## WHAT YOU SHOULD DO
Copy out each of the following lines word for word, leaving nothing out and changing nothing.

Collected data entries
Start of Block

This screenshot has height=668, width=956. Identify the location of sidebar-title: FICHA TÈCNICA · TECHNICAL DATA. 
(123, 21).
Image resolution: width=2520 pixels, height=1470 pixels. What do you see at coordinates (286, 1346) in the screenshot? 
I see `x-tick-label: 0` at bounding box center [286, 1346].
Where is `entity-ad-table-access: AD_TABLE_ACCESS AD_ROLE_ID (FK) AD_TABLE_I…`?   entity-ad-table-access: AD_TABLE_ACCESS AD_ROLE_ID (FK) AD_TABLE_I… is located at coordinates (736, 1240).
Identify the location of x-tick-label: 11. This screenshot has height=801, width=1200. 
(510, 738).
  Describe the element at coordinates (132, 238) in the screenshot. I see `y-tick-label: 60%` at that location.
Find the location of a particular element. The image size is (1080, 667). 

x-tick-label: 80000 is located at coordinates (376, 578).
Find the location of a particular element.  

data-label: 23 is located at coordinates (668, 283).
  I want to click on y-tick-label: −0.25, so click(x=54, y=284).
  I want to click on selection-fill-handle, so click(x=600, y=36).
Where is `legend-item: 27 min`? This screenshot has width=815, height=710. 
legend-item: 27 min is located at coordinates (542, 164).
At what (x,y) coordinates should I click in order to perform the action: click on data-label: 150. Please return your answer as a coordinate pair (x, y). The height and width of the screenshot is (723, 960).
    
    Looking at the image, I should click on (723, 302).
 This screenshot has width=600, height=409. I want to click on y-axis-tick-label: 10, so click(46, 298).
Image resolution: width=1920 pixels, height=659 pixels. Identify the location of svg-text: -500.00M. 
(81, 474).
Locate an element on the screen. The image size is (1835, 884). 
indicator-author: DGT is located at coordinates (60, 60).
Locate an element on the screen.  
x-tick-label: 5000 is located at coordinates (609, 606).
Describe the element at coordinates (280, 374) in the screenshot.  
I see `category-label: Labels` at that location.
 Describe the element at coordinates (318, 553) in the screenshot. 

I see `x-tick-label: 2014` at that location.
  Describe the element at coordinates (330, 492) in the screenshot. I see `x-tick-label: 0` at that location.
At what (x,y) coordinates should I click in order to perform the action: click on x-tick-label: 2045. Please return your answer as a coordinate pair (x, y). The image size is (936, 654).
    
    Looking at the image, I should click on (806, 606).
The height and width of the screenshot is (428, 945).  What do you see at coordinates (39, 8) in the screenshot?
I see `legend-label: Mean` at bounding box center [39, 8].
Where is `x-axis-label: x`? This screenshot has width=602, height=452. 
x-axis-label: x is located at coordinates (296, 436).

End of Block

## RESULT FOR THIS EXERCISE
This screenshot has height=668, width=956. Identify the location of sidebar-title: FICHA TÈCNICA · TECHNICAL DATA. 
(123, 21).
Image resolution: width=2520 pixels, height=1470 pixels. What do you see at coordinates (286, 1346) in the screenshot? 
I see `x-tick-label: 0` at bounding box center [286, 1346].
Where is `entity-ad-table-access: AD_TABLE_ACCESS AD_ROLE_ID (FK) AD_TABLE_I…`?   entity-ad-table-access: AD_TABLE_ACCESS AD_ROLE_ID (FK) AD_TABLE_I… is located at coordinates (736, 1240).
Identify the location of x-tick-label: 11. This screenshot has height=801, width=1200. 
(510, 738).
  Describe the element at coordinates (132, 238) in the screenshot. I see `y-tick-label: 60%` at that location.
Find the location of a particular element. The image size is (1080, 667). 

x-tick-label: 80000 is located at coordinates (376, 578).
Find the location of a particular element.  

data-label: 23 is located at coordinates (668, 283).
  I want to click on y-tick-label: −0.25, so click(x=54, y=284).
  I want to click on selection-fill-handle, so click(x=600, y=36).
Where is `legend-item: 27 min`? This screenshot has width=815, height=710. 
legend-item: 27 min is located at coordinates (542, 164).
At what (x,y) coordinates should I click in order to perform the action: click on data-label: 150. Please return your answer as a coordinate pair (x, y). The height and width of the screenshot is (723, 960).
    
    Looking at the image, I should click on (723, 302).
 This screenshot has width=600, height=409. I want to click on y-axis-tick-label: 10, so click(46, 298).
Image resolution: width=1920 pixels, height=659 pixels. Identify the location of svg-text: -500.00M. 
(81, 474).
Locate an element on the screen. The image size is (1835, 884). 
indicator-author: DGT is located at coordinates (60, 60).
Locate an element on the screen.  
x-tick-label: 5000 is located at coordinates (609, 606).
Describe the element at coordinates (280, 374) in the screenshot.  
I see `category-label: Labels` at that location.
 Describe the element at coordinates (318, 553) in the screenshot. 

I see `x-tick-label: 2014` at that location.
  Describe the element at coordinates (330, 492) in the screenshot. I see `x-tick-label: 0` at that location.
At what (x,y) coordinates should I click in order to perform the action: click on x-tick-label: 2045. Please return your answer as a coordinate pair (x, y). The image size is (936, 654).
    
    Looking at the image, I should click on (806, 606).
The height and width of the screenshot is (428, 945).  What do you see at coordinates (39, 8) in the screenshot?
I see `legend-label: Mean` at bounding box center [39, 8].
Where is `x-axis-label: x`? This screenshot has width=602, height=452. 
x-axis-label: x is located at coordinates (296, 436).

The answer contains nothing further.